Can you point to a present day nation that has a better system?
The whole concept of selling resources exists under a system like capitalism, as well as the concept of selling labor for monetary income. :roll:
'Course they do. They didn't buy the power, though- they didn't even take it. It was given to them on a platter by poor idiots who equate wealth with worth. "He's worth $3billion!" they say and when the billionaire tells them that global warming is a myth they leap in their thousands and chant, "Myth! Myth! Myth!". Another billionaire tells them that government health care is unworkable and will ruin the country and the poor idiots denounce the best improvement in their lives since the Model T. A billionaire tells them that unions are wrong and that moving factories to Mexico is right and that minimum wages will destroy the economy and, well, by God if he's so rich he must be smart! Right?
That's power, when you can make people believe that right is wrong and bad is good.
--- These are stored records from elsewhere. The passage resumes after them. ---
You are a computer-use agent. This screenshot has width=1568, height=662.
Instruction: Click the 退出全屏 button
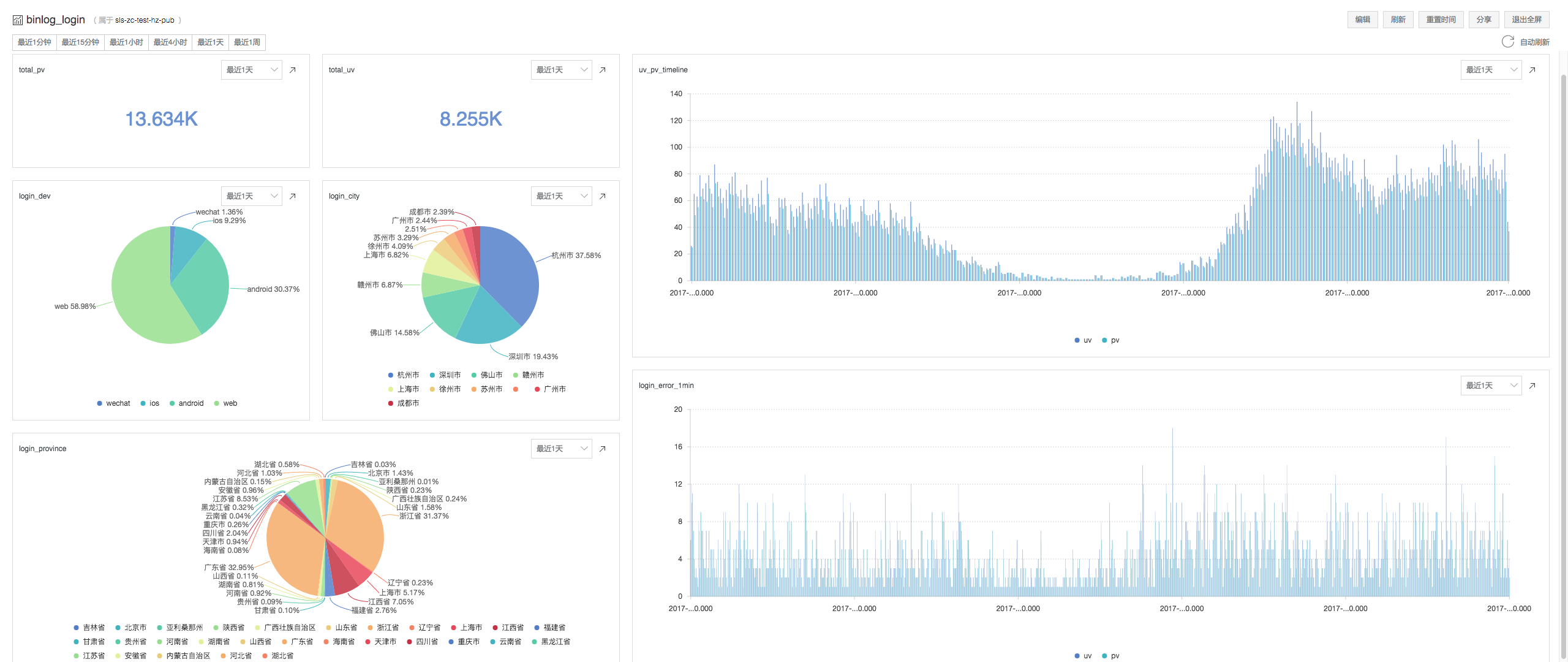(1526, 20)
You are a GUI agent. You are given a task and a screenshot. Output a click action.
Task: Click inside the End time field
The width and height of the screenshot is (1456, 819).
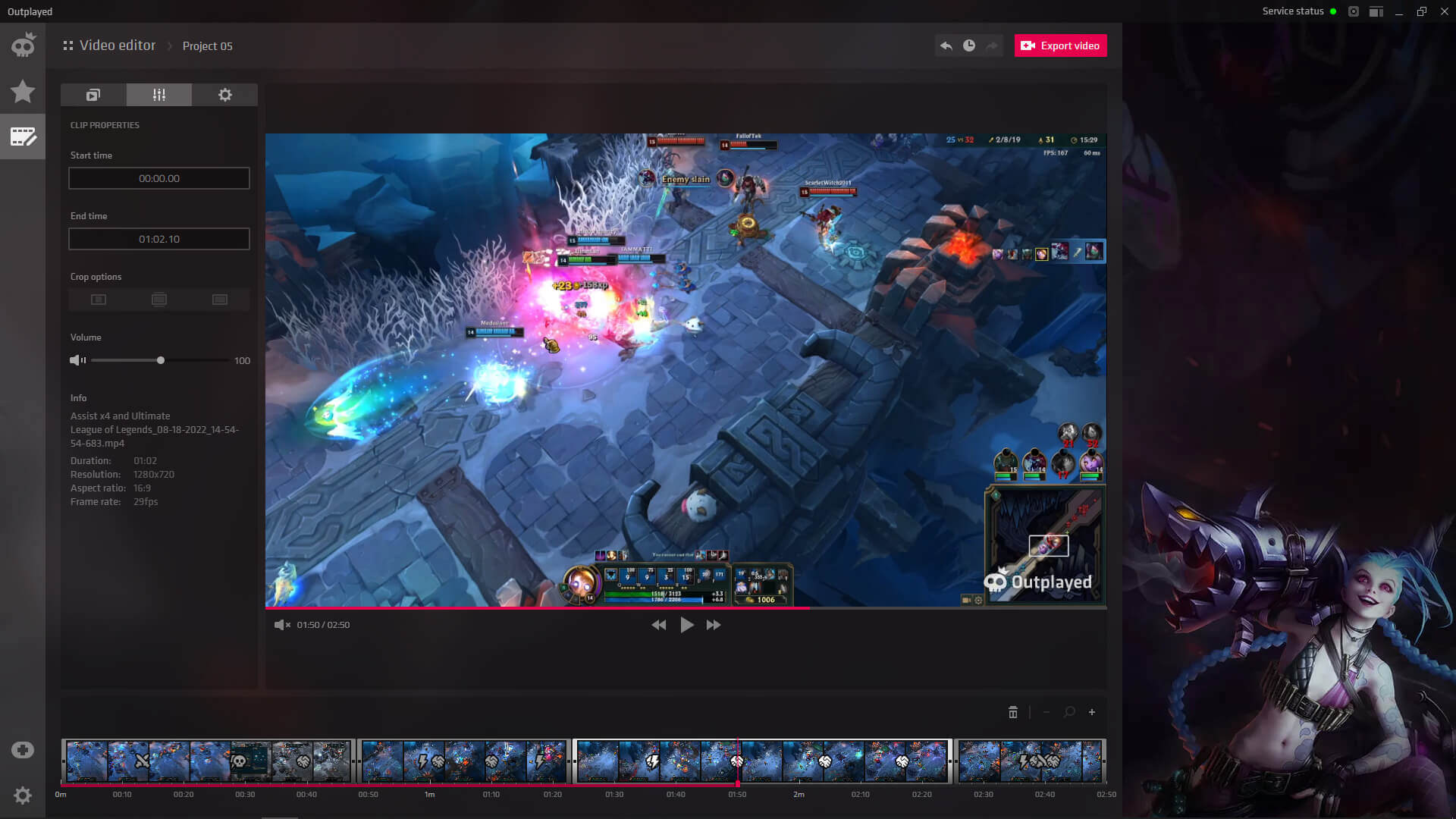tap(158, 238)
Better system then capitalism? None that's been done in a stable, democratic nation.
All you are really talking about is trade using a medium of exchange. Regardless if currency exists or not people will need to trade their labor in certain situations in order to get the resources they're after.
I'd agree. So it's like the old joke.
It's the worst possible system, except for all the others.
Yes. /thread
Wait, you're telling me to keep a balance, we need to help the poor and make sure people have food, healthcare?
Socialist.
(Seriously though, this makes sense, I've never thought of it like this) But unfortunately, money is linked to power, corporations control the most watched media by the voters, money controls advertisements run.. I wouldn't call it balanced.
yes.
not really. European center left; on the American political scale, that would be further to the left. socialism is giving the means of production to the workers.
it's tipped towards the wealthy at this point, as they can buy legislation, and the successful legislators who are beholden to them can draw their own districts. also, money is viewed as speech now. however, there are still more poor and middle class people, and that does count for something. power balance is probably 65 / 35 in favor of the wealthy. this is skewed a bit more when you take into account that you're talking about ten percent of the population.
it might be skewed more or less than that. the numbers that i threw out are really rough estimates based on my observations.
Not if everyone collectively works together, in a hypothetical communist society. where such a surplus exists that enough resources exist for everybody.